• _OBJECTIVES_:
1 > On the FIB-DM video page, what is FIB-DM?
2 > From the FIB-DM video page, set down the passage starting with "The Financial Industry Business Ontology, FIBO" and going on through "OpenSource FIB-DM core.".
3 > Take the FIB-DM video page further, picking up right after its last sentence.

Semantics for Data Architects Video (part 1)

Industry-standard, Semantic Enterprise Architecture, Configurable Ontology to Data-model Transformation, Open Source

The Financial Industry Business Ontology, FIBO is the authoritative model of Financial Industry concepts, their definitions, and relations. FIB-DM is the conceptual data model derived from the industry-standard ontology. The data model resources are educational diagrams, PowerPoints, videos, and supporting tools in MS-Excel and Visio. Semantics for Data Architects is the education module for Finance, Business, and other non-technical users. Part 1 formulates the chasm between semantic and conventional data management and FIB-DM as a bridge. We discuss use cases of leveraging FIBO for relational design and the limited support in standard tooling. The presentation provides a technical overview of the Configurable Ontology to Data-model Transformation (CODT). Part 1 closes with an overview of the OpenSource FIB-DM core.

You can read the presentation or download the PowerPoint here.

Rough transcript

Hello, and welcome to Semantics for Data Architects, the Financial Industry Business Data Model, FIB-DM. This is an introduction to the ontology-derived data model for ontologists and data architects. While the underlying PowerPoint presentation is one deck, I split the videos up into two parts: This first part covers the FIBO as the Financial industry-standard, the vision, the goal of a Semantic Enterprise Architecture, and the ontology-derived open-source data model as a way to achieve that goal.

• _SUPPLIED INFORMATION_:
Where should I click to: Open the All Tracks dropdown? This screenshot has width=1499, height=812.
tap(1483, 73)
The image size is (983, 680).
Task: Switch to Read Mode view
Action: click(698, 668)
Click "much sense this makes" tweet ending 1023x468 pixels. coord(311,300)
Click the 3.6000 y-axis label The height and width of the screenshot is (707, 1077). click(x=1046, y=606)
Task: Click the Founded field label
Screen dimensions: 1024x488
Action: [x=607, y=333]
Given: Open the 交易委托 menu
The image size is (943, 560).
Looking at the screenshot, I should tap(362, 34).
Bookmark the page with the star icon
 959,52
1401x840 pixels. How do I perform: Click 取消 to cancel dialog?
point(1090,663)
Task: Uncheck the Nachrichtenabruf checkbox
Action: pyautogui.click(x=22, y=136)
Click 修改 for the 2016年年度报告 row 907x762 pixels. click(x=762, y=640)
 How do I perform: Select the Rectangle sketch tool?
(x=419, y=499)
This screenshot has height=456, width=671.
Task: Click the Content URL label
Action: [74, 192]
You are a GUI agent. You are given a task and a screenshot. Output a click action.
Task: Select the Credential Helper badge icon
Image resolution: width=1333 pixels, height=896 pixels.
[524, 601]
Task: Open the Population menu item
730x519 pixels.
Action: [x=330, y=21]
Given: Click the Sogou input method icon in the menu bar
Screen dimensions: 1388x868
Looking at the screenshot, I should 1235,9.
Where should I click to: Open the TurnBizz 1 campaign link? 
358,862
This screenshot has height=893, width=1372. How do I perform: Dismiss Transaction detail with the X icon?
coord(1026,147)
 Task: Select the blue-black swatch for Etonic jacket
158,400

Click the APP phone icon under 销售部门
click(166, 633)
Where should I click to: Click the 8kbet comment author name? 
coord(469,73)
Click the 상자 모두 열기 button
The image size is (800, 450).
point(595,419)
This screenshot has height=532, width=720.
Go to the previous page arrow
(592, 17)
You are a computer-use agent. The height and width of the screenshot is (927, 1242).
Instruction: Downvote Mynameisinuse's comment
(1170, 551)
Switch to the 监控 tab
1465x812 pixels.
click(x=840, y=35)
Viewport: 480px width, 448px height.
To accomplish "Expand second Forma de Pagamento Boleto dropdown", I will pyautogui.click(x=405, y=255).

• _ANSWER SET_:
1 > The conceptual data model derived from the industry-standard ontology.

2 >
The Financial Industry Business Ontology, FIBO is the authoritative model of Financial Industry concepts, their definitions, and relations. FIB-DM is the conceptual data model derived from the industry-standard ontology. The data model resources are educational diagrams, PowerPoints, videos, and supporting tools in MS-Excel and Visio. Semantics for Data Architects is the education module for Finance, Business, and other non-technical users. Part 1 formulates the chasm between semantic and conventional data management and FIB-DM as a bridge. We discuss use cases of leveraging FIBO for relational design and the limited support in standard tooling. The presentation provides a technical overview of the Configurable Ontology to Data-model Transformation (CODT). Part 1 closes with an overview of the OpenSource FIB-DM core.

3 >
FIBO is the authoritative model of financial industry concepts, definitions, and relations. The enterprise data management council, the EDMC is a global association of more than 20 financial institutions. The EMC advocates data management best practices, the development, and implementation of data standards. EDMC members developed the Financial Industry Business Ontology, FIBO, as a business conceptual model. More than 1,600 classes detail financial instruments, business entities, and processes.

You work at a Financial Institution and already embraced model-driven development, industry standards, and reference models. As a Finance business stakeholder, you would start with the previous deck, Semantics for Managers. However, if you have a working knowledge of entity-relationship diagrams and ontology graphs, then this module is also for you. The main audience is Data or Application Architects experienced in Enterprise Reference Models. You may have used FIBO design patterns and definitions. Finally, as an ontologist with an in-depth understanding of the FIBO, you already used the reference ontology for your design, and you want to spread the adaptation of the FIBO across the enterprise.

About myself, I started working 20 years ago at the German Stock Exchange and then moved to America, where I worked at Reuters, Credit Suisse. Then finally, I joined IBM and became an IBM Software Group consultant for the Business and Financial Markets Data Warehouse Model, BFMDW. In that capacity, I was at 45 banks in North America, Europe, and Asia, implementing and customizing the industry model. Subsequently, I implemented BFMDW at Citi and Deutsche Bank. Deutsche Bank was where I turned from being a data architect and became an Ontologist. And since then, I presented at FIBO conferences. About my company, Jayzed Data Models, is a US consulting company incorporated in 1999. Jayzed holds the copyright to the Financial Regulation Ontologies, and the Semantics Compliance trademark.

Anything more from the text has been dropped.